*OBJECTIVE*
Render the entries below as a two-column CSV with the header "text" and "answer". Give one row per entry, with its text and its answer each in a single quoted field and every line break replaced by a space.

-- BEGIN --

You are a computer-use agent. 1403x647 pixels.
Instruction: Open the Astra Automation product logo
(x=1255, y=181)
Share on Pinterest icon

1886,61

-- END --

*ANSWER TO THIS PROBLEM*
text,answer
"You are a computer-use agent. 1403x647 pixels. Instruction: Open the Astra Automation product logo","(x=1255, y=181) Share on Pinterest icon 1886,61"